ATRA, Sec. 314, extended these rules to apply to donations made before January 1, 2014.

Extension and Modification of Research Credit

Taxpayers are allowed a credit for certain research expenses paid or incurred in a trade or business. Generally, the research credit is allowed for increasing research activities. The credit had expired for amounts paid or incurred after December 31, 2011. ATRA, Sec. 301, provides that this provision now expires for amounts paid or incurred after December 31, 2013.

In addition, changes were made to the rules relating to the aggregation of expenditures for controlled groups and businesses under common control as well as the rules relating to adjustments for certain acquisitions.

Extension of Indian Employment Tax Credit

ATRA, Sec. 304, extended the Indian employment tax credit, which had expired for tax years beginning after December 31, 2011, through tax years beginning before January 1, 2014.

Extension of New Markets Tax Credit

ATRA, Sec. 305, extended the new markets credit through 2013 and allows a carryover of the credit through 2018. The credit limitation for 2012 and 2013 is $3.5 billion.

Extension of Railroad Track Maintenance Credit

ATRA, Sec. 306, extended the railroad track maintenance credit, which was scheduled to expire for tax years beginning after December 31, 2011, to tax years beginning before January 1, 2014.

Extension of Mine Rescue Team Training Credit

Certain mining businesses are allowed a credit for a percentage of the training program costs paid or incurred to train qualified mine rescue team employees. The credit had expired for costs paid or incurred after 2011. ATRA, Sec. 307, extended the credit through 2013.

Extension of Employer Wage Credit for Employees Who Are Active Duty Members of the Uniformed Services

Certain small business employers that make differential wage payments to employees who are members of the military are allowed a credit for a percentage of the eligible differential wage payments made to each qualified employee. The credit had expired for payments made after December 31, 2011. ATRA, Sec. 308, extended the credit. It now expires for payments made after December 31, 2013.

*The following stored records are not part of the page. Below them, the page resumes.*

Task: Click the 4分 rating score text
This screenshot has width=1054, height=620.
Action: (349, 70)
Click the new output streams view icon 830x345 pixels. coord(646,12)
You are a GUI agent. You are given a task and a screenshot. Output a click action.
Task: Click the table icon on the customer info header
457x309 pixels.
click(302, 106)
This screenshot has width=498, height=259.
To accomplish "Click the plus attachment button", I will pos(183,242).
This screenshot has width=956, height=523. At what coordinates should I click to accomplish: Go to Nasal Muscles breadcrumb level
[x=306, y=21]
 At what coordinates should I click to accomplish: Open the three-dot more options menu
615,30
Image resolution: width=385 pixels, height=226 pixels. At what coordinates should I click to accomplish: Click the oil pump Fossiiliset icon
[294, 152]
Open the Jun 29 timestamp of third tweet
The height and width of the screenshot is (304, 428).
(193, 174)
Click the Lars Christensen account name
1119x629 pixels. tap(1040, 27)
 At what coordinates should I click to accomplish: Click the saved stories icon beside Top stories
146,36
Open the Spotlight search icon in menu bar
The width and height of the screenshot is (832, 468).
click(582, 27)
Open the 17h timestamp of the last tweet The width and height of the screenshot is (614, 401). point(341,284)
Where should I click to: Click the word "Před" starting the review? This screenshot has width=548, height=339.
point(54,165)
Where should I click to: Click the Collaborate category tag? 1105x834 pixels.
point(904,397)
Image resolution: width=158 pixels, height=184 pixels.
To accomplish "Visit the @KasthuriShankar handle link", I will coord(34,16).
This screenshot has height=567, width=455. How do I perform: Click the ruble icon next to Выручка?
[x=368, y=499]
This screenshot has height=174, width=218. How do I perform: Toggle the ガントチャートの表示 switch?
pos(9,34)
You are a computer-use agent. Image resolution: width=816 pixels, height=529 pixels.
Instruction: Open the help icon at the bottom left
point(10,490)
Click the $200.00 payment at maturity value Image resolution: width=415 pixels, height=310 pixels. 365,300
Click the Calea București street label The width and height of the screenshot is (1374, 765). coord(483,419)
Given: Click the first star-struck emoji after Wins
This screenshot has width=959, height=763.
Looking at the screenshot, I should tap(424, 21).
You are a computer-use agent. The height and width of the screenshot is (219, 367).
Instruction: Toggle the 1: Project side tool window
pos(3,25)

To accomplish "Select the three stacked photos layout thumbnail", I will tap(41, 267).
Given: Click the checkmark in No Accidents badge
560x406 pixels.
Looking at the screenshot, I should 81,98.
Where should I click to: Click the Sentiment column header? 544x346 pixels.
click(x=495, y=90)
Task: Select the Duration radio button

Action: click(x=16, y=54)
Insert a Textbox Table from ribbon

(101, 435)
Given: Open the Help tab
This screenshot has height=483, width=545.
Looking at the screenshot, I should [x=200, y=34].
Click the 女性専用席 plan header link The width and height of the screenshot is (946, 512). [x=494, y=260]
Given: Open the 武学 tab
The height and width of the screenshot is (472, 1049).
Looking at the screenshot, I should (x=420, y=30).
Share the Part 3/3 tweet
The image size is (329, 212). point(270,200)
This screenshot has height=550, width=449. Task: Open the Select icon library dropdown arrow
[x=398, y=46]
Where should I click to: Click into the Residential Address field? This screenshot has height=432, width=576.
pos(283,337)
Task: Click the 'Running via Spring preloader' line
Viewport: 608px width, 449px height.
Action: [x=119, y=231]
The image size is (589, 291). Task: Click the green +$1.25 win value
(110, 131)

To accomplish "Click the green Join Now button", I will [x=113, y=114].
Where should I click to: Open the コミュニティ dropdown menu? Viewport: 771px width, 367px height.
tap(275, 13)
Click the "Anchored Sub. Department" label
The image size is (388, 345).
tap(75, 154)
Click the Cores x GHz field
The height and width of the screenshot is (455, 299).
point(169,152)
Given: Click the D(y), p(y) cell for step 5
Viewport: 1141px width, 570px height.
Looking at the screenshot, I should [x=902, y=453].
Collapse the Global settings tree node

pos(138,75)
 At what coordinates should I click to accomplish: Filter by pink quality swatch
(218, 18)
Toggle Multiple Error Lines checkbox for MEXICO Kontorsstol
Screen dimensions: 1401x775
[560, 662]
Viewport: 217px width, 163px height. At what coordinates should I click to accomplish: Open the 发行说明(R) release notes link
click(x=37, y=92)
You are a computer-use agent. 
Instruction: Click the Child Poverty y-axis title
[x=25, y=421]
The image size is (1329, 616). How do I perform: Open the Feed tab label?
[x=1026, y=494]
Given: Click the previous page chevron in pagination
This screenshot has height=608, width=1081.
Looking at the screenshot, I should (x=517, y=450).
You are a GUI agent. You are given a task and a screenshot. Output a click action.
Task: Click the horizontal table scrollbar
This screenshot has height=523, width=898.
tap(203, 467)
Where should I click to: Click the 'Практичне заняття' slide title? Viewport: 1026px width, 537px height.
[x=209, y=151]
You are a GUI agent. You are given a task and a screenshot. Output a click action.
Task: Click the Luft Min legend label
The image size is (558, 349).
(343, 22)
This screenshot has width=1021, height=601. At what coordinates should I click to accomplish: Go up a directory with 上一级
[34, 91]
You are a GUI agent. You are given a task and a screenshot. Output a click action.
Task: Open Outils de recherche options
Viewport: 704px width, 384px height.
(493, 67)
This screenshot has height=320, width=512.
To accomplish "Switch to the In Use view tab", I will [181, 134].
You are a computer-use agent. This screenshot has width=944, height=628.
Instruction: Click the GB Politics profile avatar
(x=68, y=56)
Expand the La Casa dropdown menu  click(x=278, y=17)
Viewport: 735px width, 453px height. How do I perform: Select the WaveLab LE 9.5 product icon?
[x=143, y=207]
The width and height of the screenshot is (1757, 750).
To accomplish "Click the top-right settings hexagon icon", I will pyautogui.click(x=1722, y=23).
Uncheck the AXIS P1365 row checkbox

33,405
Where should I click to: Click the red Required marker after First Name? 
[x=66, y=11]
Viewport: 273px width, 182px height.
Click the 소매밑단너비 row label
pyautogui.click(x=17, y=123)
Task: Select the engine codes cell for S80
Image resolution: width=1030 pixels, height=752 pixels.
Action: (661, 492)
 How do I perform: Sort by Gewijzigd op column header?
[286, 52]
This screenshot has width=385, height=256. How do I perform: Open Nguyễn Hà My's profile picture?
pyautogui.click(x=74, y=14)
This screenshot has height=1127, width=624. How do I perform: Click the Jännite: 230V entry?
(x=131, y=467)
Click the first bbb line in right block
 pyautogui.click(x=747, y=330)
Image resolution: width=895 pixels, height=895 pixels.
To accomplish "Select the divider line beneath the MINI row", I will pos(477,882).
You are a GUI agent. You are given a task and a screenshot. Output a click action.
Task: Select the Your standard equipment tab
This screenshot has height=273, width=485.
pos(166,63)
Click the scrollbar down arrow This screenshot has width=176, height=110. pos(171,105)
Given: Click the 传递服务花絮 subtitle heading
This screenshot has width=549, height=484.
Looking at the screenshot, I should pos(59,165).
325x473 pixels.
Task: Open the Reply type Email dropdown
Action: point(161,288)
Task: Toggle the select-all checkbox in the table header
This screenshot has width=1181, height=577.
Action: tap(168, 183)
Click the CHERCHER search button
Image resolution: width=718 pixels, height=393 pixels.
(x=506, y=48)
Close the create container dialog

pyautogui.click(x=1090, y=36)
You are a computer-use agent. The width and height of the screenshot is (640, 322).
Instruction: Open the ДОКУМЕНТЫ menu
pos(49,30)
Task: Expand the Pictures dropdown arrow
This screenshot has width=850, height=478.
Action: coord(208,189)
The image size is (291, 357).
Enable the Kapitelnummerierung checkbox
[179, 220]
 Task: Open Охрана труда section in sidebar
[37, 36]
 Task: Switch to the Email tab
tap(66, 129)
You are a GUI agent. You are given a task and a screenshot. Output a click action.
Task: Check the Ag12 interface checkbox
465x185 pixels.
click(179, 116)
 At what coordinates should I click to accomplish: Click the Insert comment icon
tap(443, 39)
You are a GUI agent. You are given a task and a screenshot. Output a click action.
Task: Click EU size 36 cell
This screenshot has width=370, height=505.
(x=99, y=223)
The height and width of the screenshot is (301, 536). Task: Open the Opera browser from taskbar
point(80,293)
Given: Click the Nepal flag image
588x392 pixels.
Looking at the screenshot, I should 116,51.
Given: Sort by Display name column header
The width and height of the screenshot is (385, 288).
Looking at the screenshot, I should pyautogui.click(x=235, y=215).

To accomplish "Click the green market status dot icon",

Extension of Work Opportunity Credit

The work opportunity credit allows employers a 40 percent credit for qualified first-year wages paid or incurred during the tax year to individuals who are members of a targeted group of employees. The credit had generally terminated for amounts paid or incurred for employees who began work for an employer after December 31, 2011. ATRA, Sec. 309, extended the credit, and it now terminates for amounts paid or incurred for employees who begin work for an employer after December 31, 2013.

Extension of Special Expensing Rules for Certain Film and Television Productions

An owner of any film or television production beginning before 2012 that the owner reasonably expects will be, upon completion, a qualified film or television production could elect to treat production costs paid or incurred by that owner, subject to certain limits, as a deductible expense for the tax year in which the costs are paid (for an owner who uses the cash receipts and disbursements method of accounting) or incurred (for an owner who uses an accrual method of accounting). The deduction is subject to recapture if the owner's expectations are later determined to be inaccurate. ATRA, Sec. 317, extended this expensing rule to apply to any film or television productions beginning before 2014.

Extension of Temporary Exclusion of 100 Percent of Gain on Certain Small Business Stock

A taxpayer other than a corporation may exclude 50 percent (60 percent for certain empowerment zone businesses) of the gain from the sale of certain small business stock acquired at original issue and held for at least five years. The amount of gain eligible for the exclusion by an individual with respect to any corporation is the greater of (1) 10 times the taxpayer's basis in the stock or (2) $10 million (reduced by the amount of gain eligible for exclusion in prior years). To qualify as a small business, when the stock is issued, the aggregate gross assets held by the corporation may not exceed $50 million. The corporation also must meet certain active trade or business requirements.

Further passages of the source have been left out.